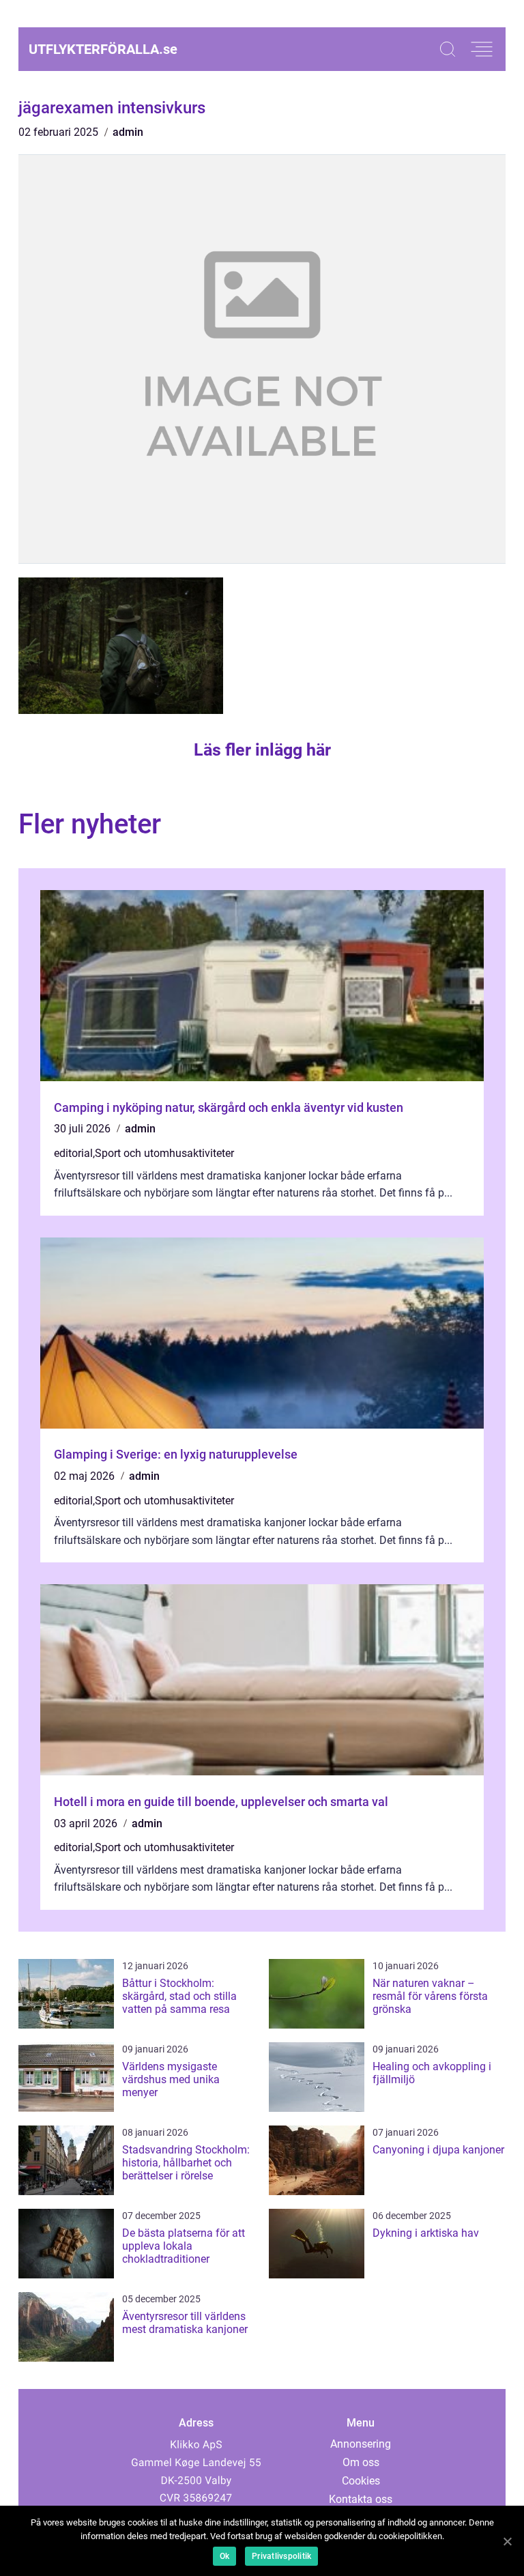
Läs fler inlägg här (262, 750)
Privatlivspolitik (281, 2556)
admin (128, 132)
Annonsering (360, 2443)
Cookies (361, 2480)
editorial (73, 1153)
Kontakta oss (360, 2499)
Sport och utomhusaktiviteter (164, 1153)
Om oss (361, 2462)
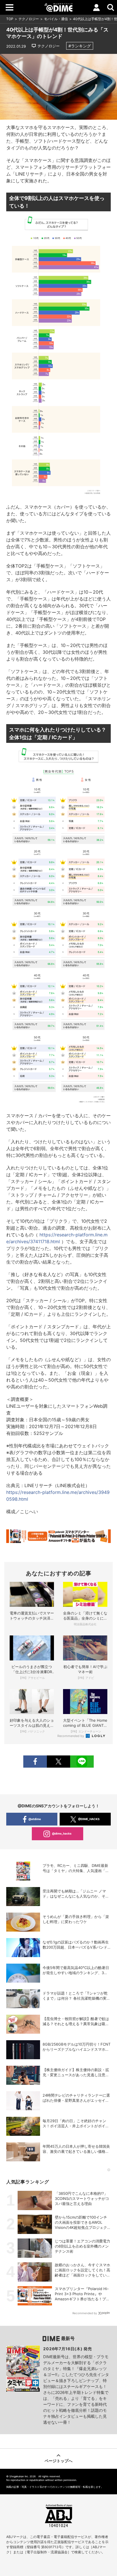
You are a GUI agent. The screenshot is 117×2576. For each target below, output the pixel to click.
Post (58, 1761)
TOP (9, 19)
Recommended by (71, 1736)
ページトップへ (58, 2460)
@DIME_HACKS (89, 1819)
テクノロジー (28, 19)
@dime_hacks (62, 1833)
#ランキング (79, 45)
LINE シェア (81, 1761)
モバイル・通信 (56, 19)
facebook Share (35, 1761)
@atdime (34, 1819)
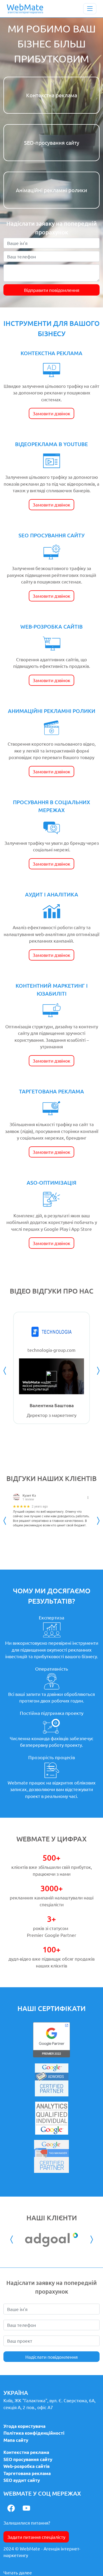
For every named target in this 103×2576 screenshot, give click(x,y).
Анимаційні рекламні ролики (51, 710)
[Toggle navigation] (89, 8)
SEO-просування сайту (51, 142)
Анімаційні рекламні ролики (51, 190)
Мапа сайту (15, 2440)
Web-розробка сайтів (51, 626)
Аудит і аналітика (51, 894)
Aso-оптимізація (51, 1182)
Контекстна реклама (51, 95)
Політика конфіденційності (33, 2433)
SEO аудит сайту (21, 2480)
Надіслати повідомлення (51, 2357)
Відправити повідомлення (51, 290)
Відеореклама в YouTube (51, 444)
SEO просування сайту (51, 535)
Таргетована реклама (51, 1091)
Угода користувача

·····

What you should do
Leave out the pictures and reproduce the rest of the listing exactly.

Answer section
Läs fler inlägg här (262, 750)
Privatlivspolitik (281, 2556)
admin (128, 132)
Annonsering (360, 2443)
Cookies (361, 2480)
editorial (73, 1153)
Kontakta oss (360, 2499)
Sport och utomhusaktiviteter (164, 1153)
Om oss (361, 2462)
You are a GUI agent. The screenshot is 117×2576. For each target below, output the pixel to click.
Post (58, 1761)
TOP (9, 19)
Recommended by (71, 1736)
ページトップへ (58, 2460)
@DIME_HACKS (89, 1819)
テクノロジー (28, 19)
@dime_hacks (62, 1833)
#ランキング (79, 45)
LINE シェア (81, 1761)
モバイル・通信 (56, 19)
facebook Share (35, 1761)
@atdime (34, 1819)
For every named target in this 103×2576 screenshot, give click(x,y).
Анимаційні рекламні ролики (51, 710)
[Toggle navigation] (89, 8)
SEO-просування сайту (51, 142)
Анімаційні рекламні ролики (51, 190)
Мапа сайту (15, 2440)
Web-розробка сайтів (51, 626)
Аудит і аналітика (51, 894)
Aso-оптимізація (51, 1182)
Контекстна реклама (51, 95)
Політика конфіденційності (33, 2433)
SEO аудит сайту (21, 2480)
Надіслати повідомлення (51, 2357)
Відправити повідомлення (51, 290)
Відеореклама в YouTube (51, 444)
SEO просування сайту (51, 535)
Таргетована реклама (51, 1091)
Угода користувача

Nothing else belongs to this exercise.